### Ejercicios por resolver
1. Indica si cada afirmación concuerda con el texto sobre Johann Sindel: (a) Sindel fue contratado en 1933 como jefe de taller; (b) el lápiz Johan Sindel se apreciaba por su madera de pino; (c) Sindel cobraba menos que el gerente. Responde sí o no y cita las palabras del texto que lo deciden.
2. Repite sin cambios el pasaje del texto sobre Johann Sindel que comienza en las palabras "Uno de sus productos" y acaba tras "coruñeses del XIX.".
==== Fragmento del documento ====
JOHANN SINDEL

Johann Sindel, alemán de Núremberg, fue contratado en 1933 por Alberto Fernández Martín como jefe de taller, ya que era gran conocedor de los sistemas de producción de lápices en Alemania.
“Su conocido logotipo compuesto por dos figuras humanas con las manos entrelazadas se convirtió también en su marca registrada. Bajo este símbolo de identificación, fabricaba lápices de mina de grafito y de colores, plumillas de acero y peines de caucho.
Uno de sus productos más exitosos fue el lápiz de la marca Johan Sindel, muy apreciado por la calidad de su madera de cedro americano y su mina de grafito (…)”
“Sindel dirigía el proceso de fabricación, lo que suponía un elevado coste para la fábrica, ya que su sueldo estaba incluso por encima de los ingresos salariales del gerente. Otra de las claves del éxito de la Hispania fue su exquisita presentación en el mercado.”
(La Opinión La Coruña. Emprendedores coruñeses del XIX.
==== Datos registrados ====
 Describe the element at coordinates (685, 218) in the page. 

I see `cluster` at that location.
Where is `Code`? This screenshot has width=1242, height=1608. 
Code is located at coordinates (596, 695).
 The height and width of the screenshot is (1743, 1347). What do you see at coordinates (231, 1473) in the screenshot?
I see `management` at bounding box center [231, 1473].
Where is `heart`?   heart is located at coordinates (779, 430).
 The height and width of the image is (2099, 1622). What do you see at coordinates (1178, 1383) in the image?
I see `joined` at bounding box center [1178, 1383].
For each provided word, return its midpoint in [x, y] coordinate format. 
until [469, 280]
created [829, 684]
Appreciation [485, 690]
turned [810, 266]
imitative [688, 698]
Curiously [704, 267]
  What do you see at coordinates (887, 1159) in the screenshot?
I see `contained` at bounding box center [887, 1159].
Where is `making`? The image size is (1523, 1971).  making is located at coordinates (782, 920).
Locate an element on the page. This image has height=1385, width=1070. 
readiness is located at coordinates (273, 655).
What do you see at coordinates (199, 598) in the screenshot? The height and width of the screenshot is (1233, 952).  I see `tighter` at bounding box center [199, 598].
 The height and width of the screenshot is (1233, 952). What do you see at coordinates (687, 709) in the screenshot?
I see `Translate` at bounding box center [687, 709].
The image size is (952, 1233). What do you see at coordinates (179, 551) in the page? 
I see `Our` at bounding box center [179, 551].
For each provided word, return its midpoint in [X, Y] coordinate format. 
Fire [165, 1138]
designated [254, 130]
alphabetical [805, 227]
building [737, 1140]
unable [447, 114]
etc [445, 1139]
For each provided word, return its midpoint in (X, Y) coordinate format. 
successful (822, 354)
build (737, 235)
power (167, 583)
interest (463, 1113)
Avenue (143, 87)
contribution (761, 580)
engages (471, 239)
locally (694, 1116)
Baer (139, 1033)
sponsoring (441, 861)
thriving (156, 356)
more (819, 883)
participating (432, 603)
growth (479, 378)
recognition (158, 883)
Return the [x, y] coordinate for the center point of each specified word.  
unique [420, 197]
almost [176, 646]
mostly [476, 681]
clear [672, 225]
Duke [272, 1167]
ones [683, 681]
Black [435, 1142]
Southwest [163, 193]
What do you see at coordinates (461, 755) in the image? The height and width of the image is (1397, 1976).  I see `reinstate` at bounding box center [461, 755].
====
### Soluciones del ejercicio
1.
(a) Sí: "fue contratado en 1933 por Alberto Fernández Martín como jefe de taller".
(b) No: "muy apreciado por la calidad de su madera de cedro americano".
(c) No: "su sueldo estaba incluso por encima de los ingresos salariales del gerente".

2.
Uno de sus productos más exitosos fue el lápiz de la marca Johan Sindel, muy apreciado por la calidad de su madera de cedro americano y su mina de grafito (…)”
“Sindel dirigía el proceso de fabricación, lo que suponía un elevado coste para la fábrica, ya que su sueldo estaba incluso por encima de los ingresos salariales del gerente. Otra de las claves del éxito de la Hispania fue su exquisita presentación en el mercado.”
(La Opinión La Coruña. Emprendedores coruñeses del XIX.